The door opened and everybody started. But it was only the butler.

“A telegram for you, sir,” he said to Mr. Jacob Willoughby, extending a yellow slip. The latter took it and hastily opened it. “It’s from Jane,” he announced, glancing up. Did the other Willoughbys imagine it or did his voice express relief?

“Read it,” commanded his wife, crisply.

You dear, good people, I’m the biggest wretch on earth. Did so want to get to you before the house party broke up, but there’s the Reffolds’ dinner for to-night which I had entirely forgotten. Hope to get down for a week end later. Love to all.

JANE.

For fully half a minute not a sound was heard in the stuffily furnished Willoughby library. Then Miss Willoughby, in a voice ominously calm, asked: “Will you kindly tell us the number of words in that telegram, Jacob?”

“Total, fifty,” murmured Jacob, reluctantly, dropping the yellow slip on the white heap and surveying it ruefully.

“Fifty!” echoed the Willoughby connection, feebly.

Susan Willoughby, Jacob’s wife, was the first to regain her mental equilibrium. “You will write this evening, Jacob?” she questioned, with stony composure.

“I will write this evening,” responded her husband, firmly.
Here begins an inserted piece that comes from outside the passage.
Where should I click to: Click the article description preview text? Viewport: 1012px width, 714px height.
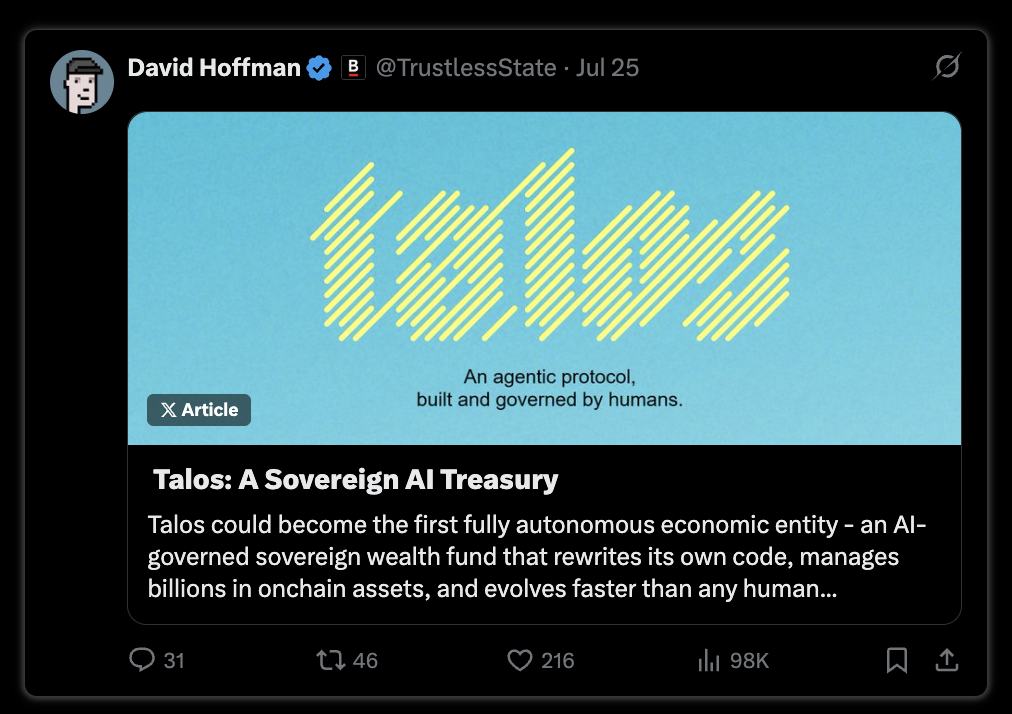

The bachelor Willoughby suddenly chuckled. The outraged connection stared at him in astonishment. “I--I was just thinking,” he giggled, “that economy doesn’t seem to be Jane’s strong point.”

At its best, the Willoughby connection’s sense of humor was the reverse of keen, and the situation was not one, in their opinion, that invited levity. But whatever crushing blow threatened the frivolous member--and Mrs. Susan Willoughby and Miss Willoughby both looked primed--was happily averted by the opportune reappearance of the butler.

“Dinner is served,” he announced, solemnly, and Jacob Willoughby sprang with alacrity to offer his arm to the most attractive of the female Willoughbys.

“I will summon the bishop to wrestle with Jane,” announced Susan, magisterially, as she led the way to the dining room. And the connection realized that Jane had, indeed, become a problem.